Kısacık insanlık tarihi ; romantik tebliğci İsa nın sözlerinin , asırlarca kanla vaftiz edilen engizisyoncu ve afarozcu ortaçağ kilise devletine nasıl dönüştüğünü ; yoksulluktan ve acıdan beli bükülmüş Rus köylüsünün ve işçisinin omuzlarında yükslelen Ekim devriminin ilk iktidar sahiplerinin gücü konsolide etmek adına devrimdeki Kızıl Ordu ya önderlik etmiş yol arkadaşlarını nasıl olupta döneklikle suçlayıp önce sürgüne sonra öbür dünyaya yolladıklarını ; ya da Descartes , Spinoza ve Locke vb gibi aydınlanmacı felsefenin açtığı yolda serpilen çocukların nasıl olupta sömürgeciliğin , ırkçılığın , gelmiş geçmiş en büyük insan kayıplarının yaşandığı iki büyük savaşının mimarları olduğunu ; Kuran da dinde zorlama olamayacağı ( Bakara 256 ) iman ettikten sonra fikrini değiştirip inancını terk edenler için ise cezanın ancak yaratan katında olduğu ( Bakara 217 ) açık bir şekilde ifade edilmişken , nasıl olupta dinin yer yüzündeki uygulayıcıları tarafından kısa süre içerisinde ‘’ irtidat ‘’ müessesesi kurulup, dinden dönenlerin işleri Allah a kalmadan , yeryüzünde canlarından edildiğini ibretle gözlerimiz önüne sermiştir .

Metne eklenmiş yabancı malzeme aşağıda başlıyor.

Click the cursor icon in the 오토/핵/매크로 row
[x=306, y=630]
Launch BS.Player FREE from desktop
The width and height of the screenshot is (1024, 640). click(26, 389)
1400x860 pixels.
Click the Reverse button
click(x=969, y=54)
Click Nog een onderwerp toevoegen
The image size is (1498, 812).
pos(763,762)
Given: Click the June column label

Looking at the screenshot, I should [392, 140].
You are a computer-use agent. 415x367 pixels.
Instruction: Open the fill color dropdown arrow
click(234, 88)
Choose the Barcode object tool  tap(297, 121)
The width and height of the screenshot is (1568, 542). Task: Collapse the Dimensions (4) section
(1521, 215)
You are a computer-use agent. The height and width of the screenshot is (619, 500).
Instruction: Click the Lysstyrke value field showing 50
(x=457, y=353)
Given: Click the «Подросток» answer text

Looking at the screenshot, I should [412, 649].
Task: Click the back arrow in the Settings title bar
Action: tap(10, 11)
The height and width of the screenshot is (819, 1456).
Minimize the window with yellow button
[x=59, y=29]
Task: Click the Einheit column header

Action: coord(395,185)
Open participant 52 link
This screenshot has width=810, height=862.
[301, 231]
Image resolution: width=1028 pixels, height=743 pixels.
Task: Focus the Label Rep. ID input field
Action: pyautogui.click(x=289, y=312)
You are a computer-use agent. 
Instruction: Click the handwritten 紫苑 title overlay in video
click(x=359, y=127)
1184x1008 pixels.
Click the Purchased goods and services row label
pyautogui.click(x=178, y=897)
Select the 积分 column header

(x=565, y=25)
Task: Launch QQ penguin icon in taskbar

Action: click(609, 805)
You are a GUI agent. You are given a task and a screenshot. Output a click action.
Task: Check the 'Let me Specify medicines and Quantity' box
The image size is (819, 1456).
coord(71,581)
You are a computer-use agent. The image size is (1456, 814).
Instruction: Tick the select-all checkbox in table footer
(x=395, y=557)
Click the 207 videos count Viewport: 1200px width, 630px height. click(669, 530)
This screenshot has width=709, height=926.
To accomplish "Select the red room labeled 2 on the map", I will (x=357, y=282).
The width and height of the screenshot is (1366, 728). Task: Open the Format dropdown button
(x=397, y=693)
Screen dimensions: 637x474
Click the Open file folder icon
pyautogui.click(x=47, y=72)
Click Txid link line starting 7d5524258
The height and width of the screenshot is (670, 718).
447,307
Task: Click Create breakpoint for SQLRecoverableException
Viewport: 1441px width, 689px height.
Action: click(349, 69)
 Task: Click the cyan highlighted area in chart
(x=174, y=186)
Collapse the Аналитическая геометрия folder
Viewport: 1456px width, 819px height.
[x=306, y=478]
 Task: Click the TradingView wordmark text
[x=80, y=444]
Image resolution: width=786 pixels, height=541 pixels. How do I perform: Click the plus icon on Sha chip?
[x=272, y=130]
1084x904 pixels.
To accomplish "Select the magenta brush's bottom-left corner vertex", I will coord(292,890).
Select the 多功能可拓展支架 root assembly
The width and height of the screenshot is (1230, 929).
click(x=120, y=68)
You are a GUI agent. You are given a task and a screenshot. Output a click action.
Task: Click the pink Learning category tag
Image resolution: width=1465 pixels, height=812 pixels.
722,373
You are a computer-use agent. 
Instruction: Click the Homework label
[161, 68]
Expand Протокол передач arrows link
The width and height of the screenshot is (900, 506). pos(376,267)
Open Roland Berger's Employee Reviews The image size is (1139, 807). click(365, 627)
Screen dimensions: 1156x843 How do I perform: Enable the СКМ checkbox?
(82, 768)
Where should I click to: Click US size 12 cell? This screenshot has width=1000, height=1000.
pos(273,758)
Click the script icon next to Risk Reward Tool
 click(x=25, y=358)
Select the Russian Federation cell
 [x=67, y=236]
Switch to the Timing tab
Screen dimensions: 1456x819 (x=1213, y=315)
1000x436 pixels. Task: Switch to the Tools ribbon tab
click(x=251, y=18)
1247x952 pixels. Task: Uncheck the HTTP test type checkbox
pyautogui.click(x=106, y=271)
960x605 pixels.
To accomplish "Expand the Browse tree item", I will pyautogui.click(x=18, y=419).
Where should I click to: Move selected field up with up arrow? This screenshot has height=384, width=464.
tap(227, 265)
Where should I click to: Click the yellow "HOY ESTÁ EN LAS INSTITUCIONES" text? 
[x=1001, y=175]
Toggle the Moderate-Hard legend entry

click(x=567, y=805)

Uzağa gitmeden ülkemizden de örnekler verelim : Siyasi ihtiraslarını içinde bulunduğu toplumun kronik meseleleri içine başarı ile gizleyen , o noktalarda birikmiş potansiyel ve tepkisel enerjiyi başarıyla oya çeviren , gücü konsolide ettikten sonra da programında yer alan bu hedeflerden itina ile ‘ dönen ‘ ortada ne AB Tam Üyelik hedefi , ne yolsuzluklarla mücadele dirayeti ne de ifade özgürlüğü bırakan kadroların icraatine tanık olmuyor muyuz hepimiz ?
Baskı kuran , kategorize eden , ötekileştiren , ırk ve cinsiyet eşitsizliğini dayatan her türlü inanış ve ideolojiye karşı ; sorgulayan , doğruyu arayan aklın ve vicdanın şeref madalyasıdır döneklik …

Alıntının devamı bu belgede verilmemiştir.